Monday, November 16, 2009

What a weekend!

Whew. I got nothing practical done this weekend.

On Saturday night, I saw Metallica for the second time in a year. We traveled from Philly to NYC, parked on the street for the cost of a $2 meter, had some sushi at West Side Sushi (yum), walked 16 blocks to Madison Square Garden, rocked out, walked back to the car, and then drove to Brooklyn for a midnight snack with some friends that I wish lived much closer. At that point, I told CPM that I was going to sleep in the car. And I did. I would periodically wake up and glance at the speedometer, see the needle hovering near 90, have a heart attack, and then close my eyes again. We made it home from Brooklyn in about an hour and 20 minutes. That is insanity. I got 5 hours of sleep that night altogether.

On Sunday, I planned to get together with my sister and her three kids to photograph them in Pennypack park. Great idea, right? The weather was perfect, the light was perfect in the park, I was so excited. What I forgot to figure in was that two thirds of the nieces and nephews are a bit, how do I put it, delicate. The photo session went something like this:

Me: Hey guys, go sit/stand/lean on that huge old log.
Niece: Ew, there's dirt on that log. I'm not touching it.
Me: Could you at least stand in the general vicinity of the log, then?

Me: Hey guys, let's walk down to that huge boulder and climb on it.

**We walk. We have to cross a little stream to get to the boulder. My sister goes first, to scope the safest/driest path. She reaches the other side, looks down at the leaves on the stream edge and...
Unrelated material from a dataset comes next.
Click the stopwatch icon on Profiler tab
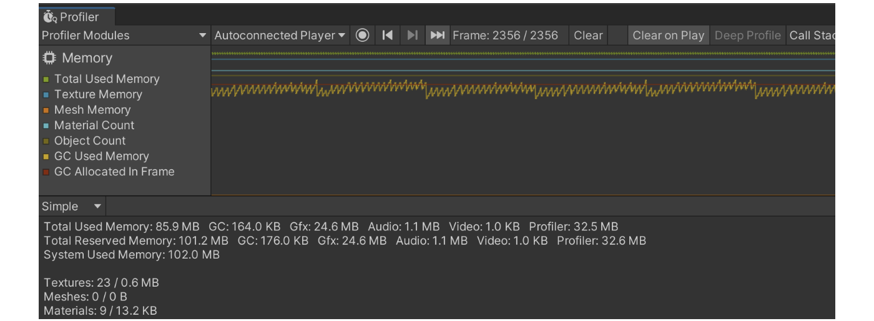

Sister: Hey guys, check out this little snake on the edge of the stream! Cool!
Niece: (Shriek is audible for 10 miles around. Eventually she is cajoled into crossing stream and looking at snake. This kid has balls of steel. Sometimes.)
Older Nephew (who, at 10, outweighs me by 20 pounds, and looks down on my head): No way am I crossing that stream or going near that rock. There are snakes and they will eat me. I'm standing right here. (And he did.)
Littlest Nephew: (Carried over stream by me.) I'm being a good boy, Aunt Hedduh. You taka my pikchah and I get banana bread when we go back to your house! (Yes, I bribed him to behave and to take pictures using banana bread. It worked like a charm.)

We finished up at the boulder and decided that the whining (dirt/bugs/leaves/hunger/etc.) from the older two kids had reached its peak, and were walking out of the park. My sister and her kids were a bit ahead of me on the trail, as I followed behind shooting artsy "walking ahead of me photos." They were bickering the entire time, but the photos make them look like the worlds's happiest family. Ha! And then my sister says to my niece, "Hold on a sec. What's on your neck?" And my niece then has the world's most impressive meltdown. You know when kids have to be held down to get shots/be examined? It was like that. It took two of us to hold her still enough to flick off the tick that had luckily not yet attached to her neck. The whole time she was slithering around, whipping her head away from us, kicking, screaming. It was really a sight. We found it funny. So we laughed. Laughing at her misfortune is the surest way of pissing my niece off. The screaming then became even louder. Her face was red, and she was yelling at us to stop laughing at her and crying at the same time. This made us laugh even harder, which made her scream harder. By the time we reached the car, my niece (who is only 8), had settled into a very impressive pre-adolescent pout. It was quite dramatic. Luckily, I had a fresh pack of colored pencils waiting for her at my house. (See, more bribery!) It is my most effective tool as an aunt.